Australian Antarctic Division krill researcher, Dr So Kawaguchi, and his colleagues, Dr Christian Reiss (lead investigator) from the US National Marine Fisheries Service and Dr Raouf Kilada from the University of New Brunswick (St John), Canada, have joined forces to investigate using eyestalks to age Antarctic krill, based on a technique developed by Dr Kilada in 2012 in lobsters, crabs and shrimp.
‘The Australian Antarctic Division’s role in this collaboration will be to provide krill of a known age, grown in our research aquarium in Kingston, to validate this method in the much smaller and more fragile Antarctic krill,’ Dr Kawaguchi said.
The collaborators were recently awarded a $48 200 research grant from the Antarctic Wildlife Research Fund to conduct the work.
‘If the technique works as well for krill as it does for larger crustaceans, we’ll be able to develop more accurate age-based growth models to improve krill fishery management,’ Dr Kawaguchi said.
‘We’ll also be able to compare krill growth in different parts of Antarctica and we’ll have an age-structure baseline against which future changes in krill populations can be observed.’
Unlike many fish and invertebrates that record their age in growth rings deposited in structures such as ear bones, scales and shells, krill do not have any such hard parts that are preserved when they moult.
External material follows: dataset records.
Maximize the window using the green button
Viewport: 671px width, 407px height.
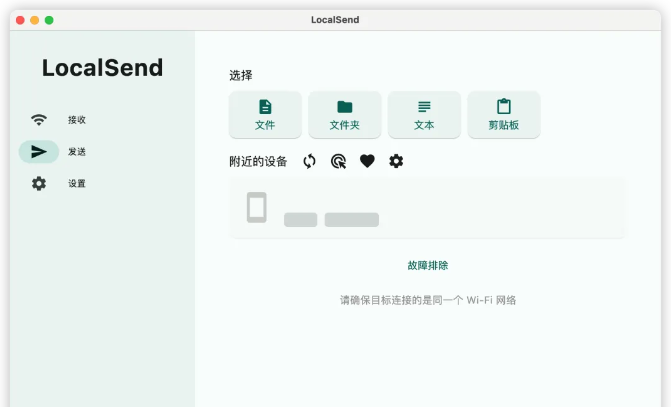49,20
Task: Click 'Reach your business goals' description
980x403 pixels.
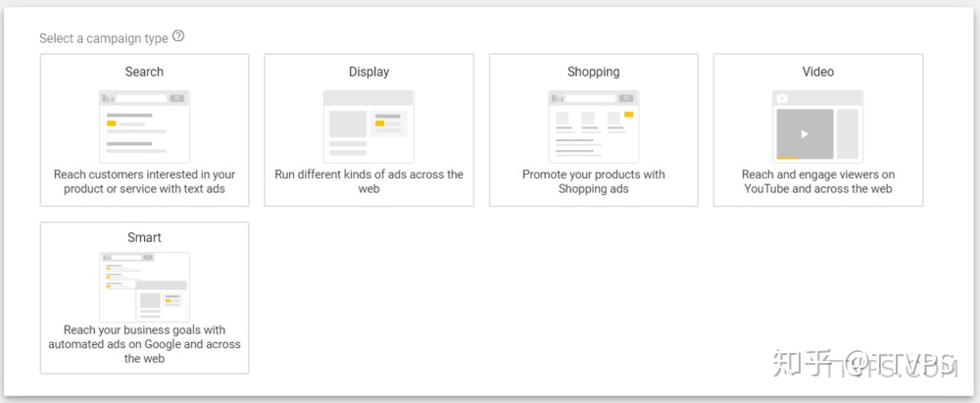Action: coord(144,344)
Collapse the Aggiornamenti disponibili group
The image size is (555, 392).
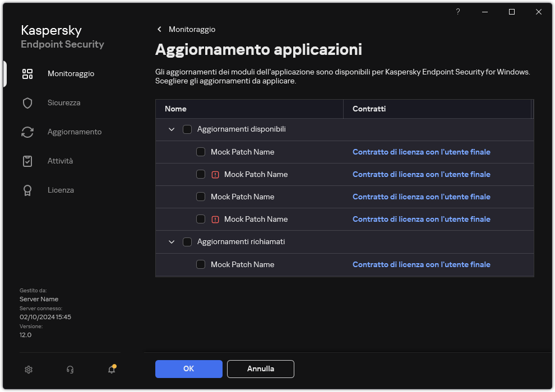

Krill also shrink if food is limited, unlike other crustaceans, so using body length as a proxy for age doesn’t work.
While indirect ageing techniques have been developed, including eyeball size or the accumulation of natural fluorescent pigments in nerve tissue, these are affected by seasonal and environmental conditions, such as food availability and temperature. This complicates comparisons of krill age across areas with different environmental conditions.
‘Our inability to directly age krill limits our understanding of krill ecology, because we cannot compare size at age among areas of the Antarctic with different environmental conditions, or krill growth and recruitment over time,’ Dr Kawaguchi said.
‘It also limits our understanding of the variability in krill population structure — including growth, recruitment and size at age — at local, regional and circum-Antarctic scales.’
In 2012 Dr Kilada found that annual growth bands are formed in the eyestalk of larger crustaceans, which can be counted under a light microscope. The collaborative research team now aim to determine the efficacy of the technique in aquarium-raised krill of known age, as well as wild krill collected during recent and future Antarctic voyages.
The team will also examine krill samples preserved in formalin during research cruises of the US Antarctic Marine Living Resources Program, conducted between 1991 and 2015.
‘If this technique works on formalin-preserved samples it would open up the possibility of making direct comparisons of the size at age of krill in different areas and in different time periods,’ Dr Kawaguchi said.
‘This could include comparing historical growth during Douglas Mawson’s Discovery expeditions in the early 1930s with contemporary samples, or comparing Weddell Sea with Antarctic Peninsula samples.
‘From this we could determine if there’s been any change in the age or the size at age structure of populations and what might have caused that change.’
The research team will provide the results and techniques to members of the Commission for the Conservation of Antarctic Marine Living Resources, to enable the age-based assessments needed for fishery management.